» Requirement
Whichever lines include the word "will", copy them as they appear in the data.

=== Section Start ===

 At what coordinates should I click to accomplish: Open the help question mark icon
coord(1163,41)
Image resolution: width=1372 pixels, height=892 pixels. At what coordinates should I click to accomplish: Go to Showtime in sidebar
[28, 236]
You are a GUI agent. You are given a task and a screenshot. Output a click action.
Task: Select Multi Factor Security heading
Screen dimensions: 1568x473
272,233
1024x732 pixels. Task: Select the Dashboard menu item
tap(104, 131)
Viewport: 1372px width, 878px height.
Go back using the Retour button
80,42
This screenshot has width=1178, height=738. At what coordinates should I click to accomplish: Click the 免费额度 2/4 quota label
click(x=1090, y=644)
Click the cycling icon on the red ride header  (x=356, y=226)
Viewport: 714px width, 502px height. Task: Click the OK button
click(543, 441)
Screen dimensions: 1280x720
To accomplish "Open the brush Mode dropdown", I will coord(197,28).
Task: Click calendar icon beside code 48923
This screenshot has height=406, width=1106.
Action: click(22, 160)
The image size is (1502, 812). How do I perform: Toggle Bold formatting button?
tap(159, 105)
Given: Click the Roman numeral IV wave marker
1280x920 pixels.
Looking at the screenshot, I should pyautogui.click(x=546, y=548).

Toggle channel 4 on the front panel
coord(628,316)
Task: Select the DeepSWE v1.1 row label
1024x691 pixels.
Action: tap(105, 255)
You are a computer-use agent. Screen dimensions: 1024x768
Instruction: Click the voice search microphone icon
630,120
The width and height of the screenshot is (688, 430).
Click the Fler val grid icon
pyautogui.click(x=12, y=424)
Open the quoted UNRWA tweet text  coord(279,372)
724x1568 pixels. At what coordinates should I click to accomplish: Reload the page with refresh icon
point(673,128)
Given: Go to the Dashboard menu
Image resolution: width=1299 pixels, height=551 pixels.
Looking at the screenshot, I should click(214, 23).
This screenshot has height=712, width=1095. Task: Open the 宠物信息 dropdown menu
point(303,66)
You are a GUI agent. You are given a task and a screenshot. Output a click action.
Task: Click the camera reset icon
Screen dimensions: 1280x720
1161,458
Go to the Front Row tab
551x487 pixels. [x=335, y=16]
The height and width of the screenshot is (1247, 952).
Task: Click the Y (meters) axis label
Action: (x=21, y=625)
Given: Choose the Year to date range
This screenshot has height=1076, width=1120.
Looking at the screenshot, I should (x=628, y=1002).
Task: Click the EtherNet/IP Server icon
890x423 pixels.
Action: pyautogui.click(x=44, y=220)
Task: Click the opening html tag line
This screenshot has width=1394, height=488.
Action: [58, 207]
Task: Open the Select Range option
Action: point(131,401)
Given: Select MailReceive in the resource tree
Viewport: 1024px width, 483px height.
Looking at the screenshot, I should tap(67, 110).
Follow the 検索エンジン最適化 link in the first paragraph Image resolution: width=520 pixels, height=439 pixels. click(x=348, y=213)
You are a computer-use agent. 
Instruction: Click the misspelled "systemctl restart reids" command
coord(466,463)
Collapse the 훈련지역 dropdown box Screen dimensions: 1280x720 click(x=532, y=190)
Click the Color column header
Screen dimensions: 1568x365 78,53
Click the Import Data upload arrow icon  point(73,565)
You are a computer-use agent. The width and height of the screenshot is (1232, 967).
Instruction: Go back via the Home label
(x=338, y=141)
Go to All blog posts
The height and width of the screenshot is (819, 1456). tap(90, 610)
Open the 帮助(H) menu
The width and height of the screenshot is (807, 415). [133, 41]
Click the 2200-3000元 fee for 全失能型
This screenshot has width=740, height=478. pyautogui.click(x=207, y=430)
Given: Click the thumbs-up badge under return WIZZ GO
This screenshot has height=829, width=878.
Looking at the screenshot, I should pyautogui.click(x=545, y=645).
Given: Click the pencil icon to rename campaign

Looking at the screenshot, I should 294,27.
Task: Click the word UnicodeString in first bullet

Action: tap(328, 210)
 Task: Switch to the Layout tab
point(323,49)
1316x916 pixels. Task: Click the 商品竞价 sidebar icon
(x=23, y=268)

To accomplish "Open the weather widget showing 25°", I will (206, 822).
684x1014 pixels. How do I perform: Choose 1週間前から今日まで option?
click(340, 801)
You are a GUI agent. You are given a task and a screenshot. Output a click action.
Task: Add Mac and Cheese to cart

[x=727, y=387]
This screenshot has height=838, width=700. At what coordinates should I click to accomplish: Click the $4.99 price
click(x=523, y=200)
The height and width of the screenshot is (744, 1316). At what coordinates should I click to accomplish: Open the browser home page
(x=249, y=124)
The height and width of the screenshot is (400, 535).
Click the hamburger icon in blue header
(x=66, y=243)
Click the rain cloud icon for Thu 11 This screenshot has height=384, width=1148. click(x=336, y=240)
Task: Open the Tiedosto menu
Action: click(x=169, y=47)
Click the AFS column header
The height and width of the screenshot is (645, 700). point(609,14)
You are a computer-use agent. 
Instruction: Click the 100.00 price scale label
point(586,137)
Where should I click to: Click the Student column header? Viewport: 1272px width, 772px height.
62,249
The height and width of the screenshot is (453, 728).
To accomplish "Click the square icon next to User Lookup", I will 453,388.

=== Section End ===

» Response to this task
To accomplish "Open the brush Mode dropdown", I will coord(197,28).
To accomplish "Open the weather widget showing 25°", I will (206, 822).
To accomplish "Click the square icon next to User Lookup", I will 453,388.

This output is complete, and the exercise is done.